The exascale era has brought with it a bevy of fusion energy simulation projects, aiming to stabilize the notoriously delicate—and so far, unmastered—clean energy source that would transform the world virtually overnight. Supercomputers and deep learning have shown promise in being able to predict the destabilizations that derail fusion reactions and determine the necessary corrections to prevent them, but the requisite split-second timing remains out of reach, and many elements of fusion energy reactor operation remain, in general, poorly understood. Now, researchers from the DOE’s Princeton Plasma Physics Laboratory (PPPL) have developed a new computational method for simulating the movement of free electrons during plasma physics experiments, a key roadblock in the simulation of fusion energy.
Like so many fusion energy simulations, the algorithm relates to a key device called a “tokamak” (pictured in header), which uses magnetism to suspend the active plasma particles during the fusion reaction. During this process, electrons careen around the tokamak—called pitch-angle scattering—in a manner that proved difficult to simulate due to its complexity. The PPPL algorithm leaps this hurdle, calculating the probable trajectories of the scattered electrons.
“Solving the stochastic differential equation gives the probability of every path the scattered electrons can take,” said Yichen Fu, a graduate student at PPPL and lead author of the paper describing the research, in an interview with PPPL’s John Greenwald. “However, the trajectories are probabilistic and we don’t know exactly where the electrons would go because there are many possible paths.
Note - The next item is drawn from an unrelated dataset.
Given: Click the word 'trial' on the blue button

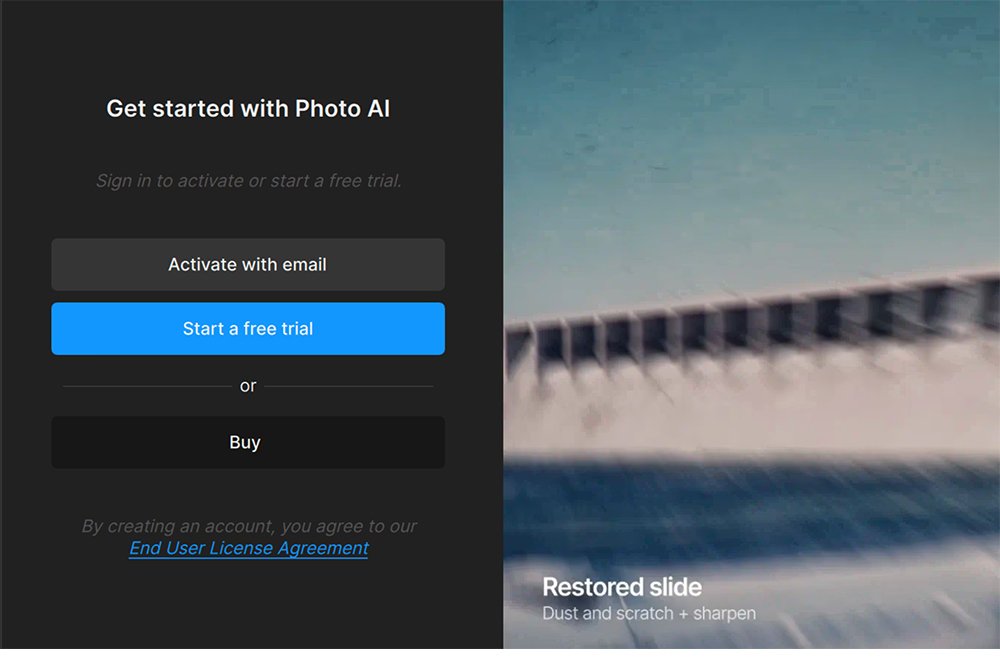Looking at the screenshot, I should [297, 328].
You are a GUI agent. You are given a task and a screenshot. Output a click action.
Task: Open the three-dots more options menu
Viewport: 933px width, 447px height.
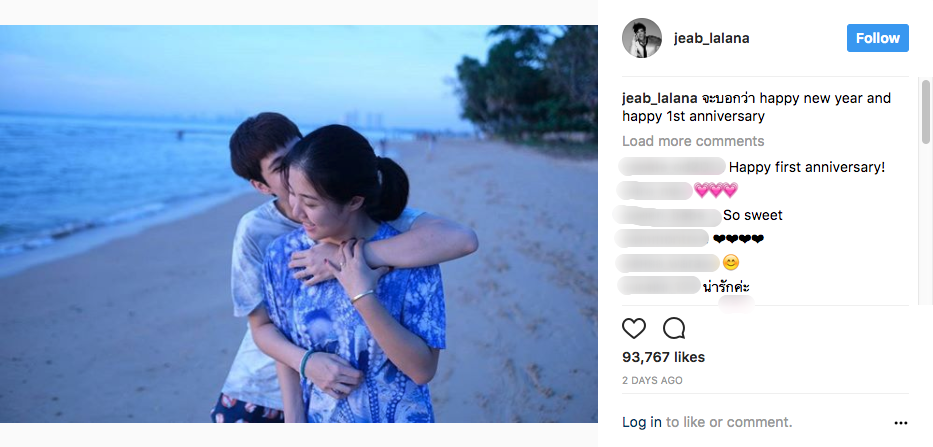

But by solving the trajectories we can know the probability of electrons choosing every path, and knowing that enables more accurate simulations that can lead to better control of the plasma.”
This better plasma control would stem from changes in how the electric current is channeled into the plasma and an improved understanding of how the pitch-angle scattering can pose dangers to the stability and integrity of the devices involved in the reaction. “This technical advance displays the role of the [Computational Sciences Department at PPPL], said Hong Qin, a principal research physicist at PPPL and coauthor of the paper. “One of its goals is to develop algorithms that lead to improved fusion simulations.” The Computational Sciences Department at PPPL is a relatively new addition, having launched just last year.
This new equation expands on prior research, adding the incorporation of magnetic fields and performing a more rigorous proof of the algorithm’s accuracy. “This gives experimentalists a better theoretical description of what’s going on to help them design their experiments,” Qin said. “Previously, there was no working algorithm for this equation, and physicists got around this difficulty by changing the equation.”